Absolutely. Ping as many good folks as you can. The other ones are here and here.

I don’t know what the solution would be, but there are folks who are thinking about many locations (places patients used to live in the past) without destroying the current standard with one location per person. Maybe we can steal from there.

I have a question regarding observation_period and end dates in condition_occurrence, device_exposure and drug_exposure. When we cut records using observation periods, should we check only start dates? What if end_date is outside of observation_period?


Right now, both dates have to be inside. But this is in heavy debate in the THEMIS group. We will get some answer soon.

I would like to clarify, can we cut end_date using observation_period_end_date?
Or right now we should just drop record if start date is inside but end_date is outside of period?

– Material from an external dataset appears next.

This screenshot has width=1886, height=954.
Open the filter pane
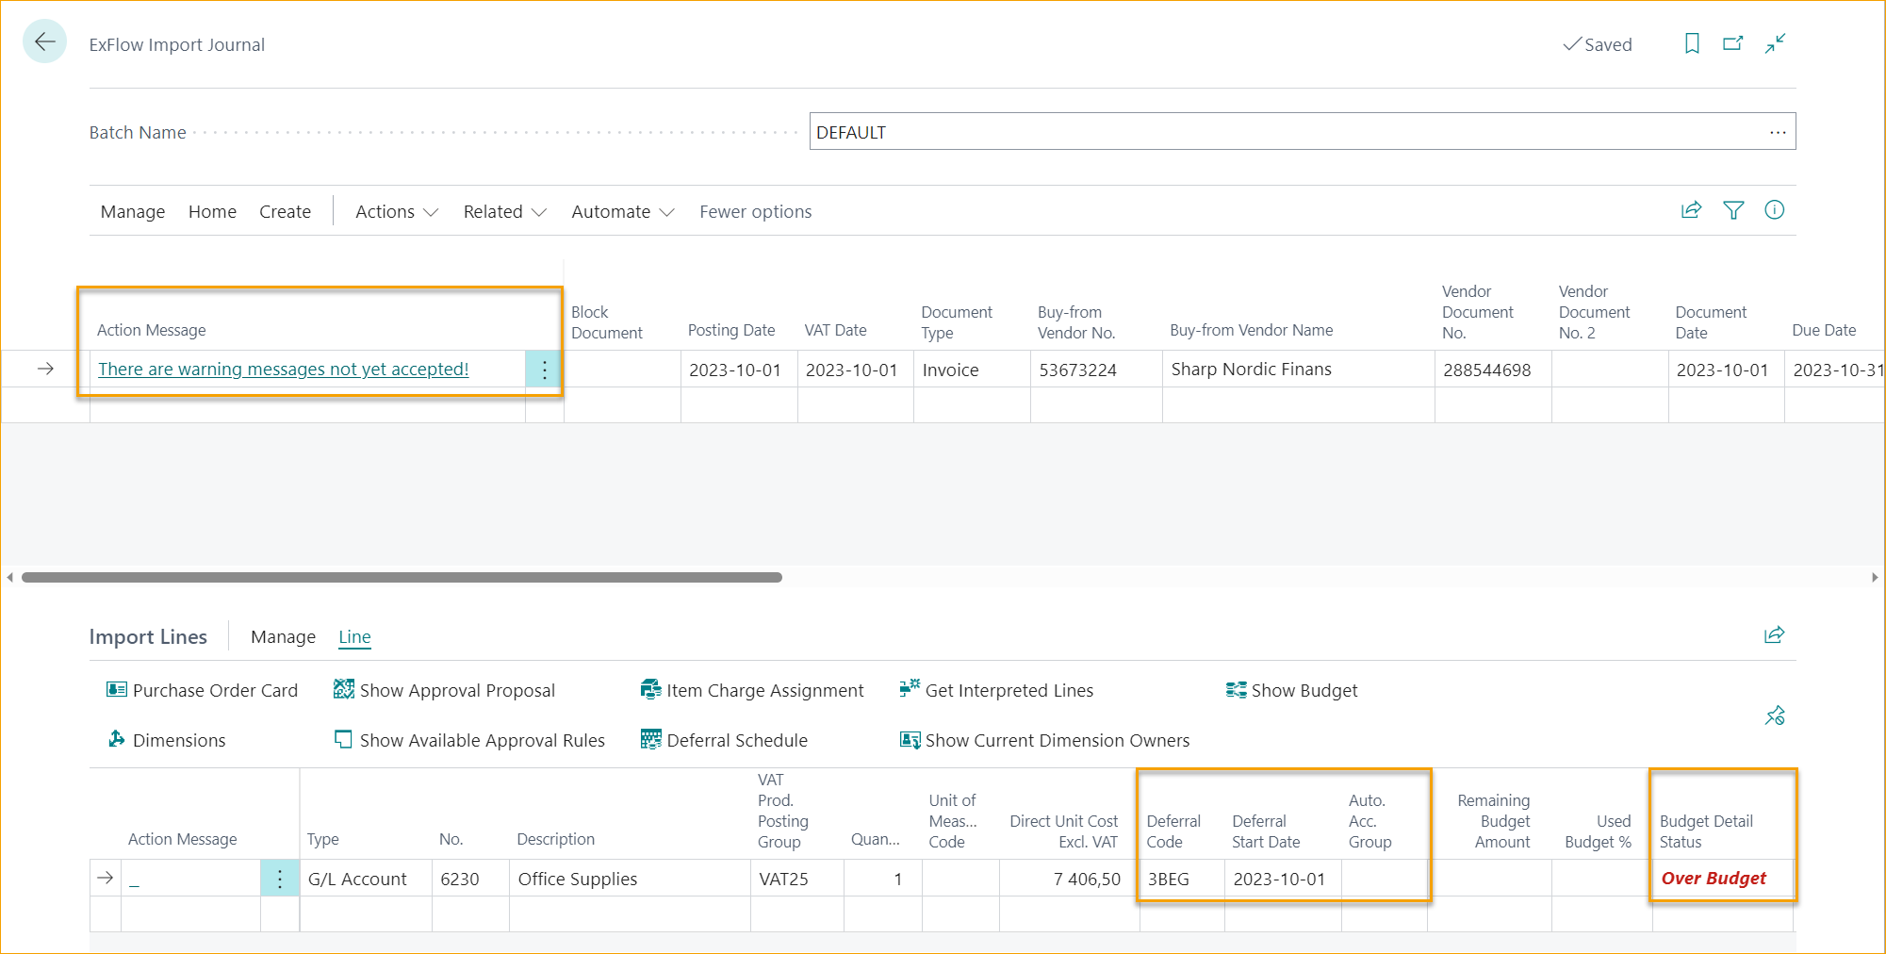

I know this will call anxiety: but the answer is DROP. We only take data that fits the Standard Model. It’s not an attic for all data that might be good for some questions.

Hope, you, guys can help.
We have an EHR data and we are concerned about the gaps.
Do we have to stop the current observation period and create new one when there’s significant gap (30, 60, maybe more days) between the events?
Note, we don’t have enrollement period specified, so we calculate the observation periods just by the event dates.

The conventions state, “records which uniquely define the spans of time for which a Person is at-risk to have clinical events recorded within the source systems, even if no events in fact are recorded (healthy patient with no healthcare interactions)”.

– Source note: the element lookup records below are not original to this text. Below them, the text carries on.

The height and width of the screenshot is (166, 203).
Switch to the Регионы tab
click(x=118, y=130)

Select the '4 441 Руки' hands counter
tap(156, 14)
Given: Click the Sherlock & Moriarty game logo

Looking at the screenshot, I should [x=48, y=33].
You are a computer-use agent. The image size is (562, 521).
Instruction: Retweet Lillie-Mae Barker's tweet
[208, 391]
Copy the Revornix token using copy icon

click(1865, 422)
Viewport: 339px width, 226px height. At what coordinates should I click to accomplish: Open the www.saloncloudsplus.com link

Colorado uses the first clinical event start_date or start_datetime from one of the following tables: Condition, Measurement, Visit, Drug, Procedure, Observation, or Device table as the OBSERVATION_PERIOD.observation_period_start_date. The OBSERVATION_PERIOD.observation_period_end_date = the last clinical event end_date or end_datetime from one of the following tables: Condition, Measurement, Visit, Drug, Procedure, Observation, Device, or Death table. We believe our patient’s are “at risk” to have an event during this time period. HOWEVER, our EHR data isn’t HMO data, so our patients do visit Providers outside our system.

I’m interested to hear how other EHR data holders & ETL’ers define this. Tagging @DTorok, @karthik, @esholle, @sblyman, @roger.carlson, @samart3, @Sgp6a, @burrowse, @mgurley, @QI_omop

1 Like

The method we use for deriving the observation period with our outpatient-based EHRs is similar to the one @MPhilofsky describes. We also ensure we exclude any patient-reported health events when looking for min/max clinical events to derive the observation period for a person. We have methods to identify patient-reported events and these events can have dates that occur many years ago (even prior to when the EHR system was in existence). In some of our analytic cases we want to include these historical events, therefore we include them in the CDM data but not within the observation period time frame.

Our approach is similar, the earliest and latest (or death) based on each domain.

@MPhilofsky we’ve been very lazy about it - just setting an arbitrary point as the date before which we don’t have reliable EHR data and using getdate() as the end period. For everyone. Obviously this gets in the way of a lot of higher-order analytics that sit on top of the platform, but for direct SQL queries executed on an ad hoc basis it hasn’t really stood in our way.

As we mature in our use of the OHDSI ecosystem I think we’ll likely adopt a similar heuristic to what you’ve described here, which seems sensible and straightforward.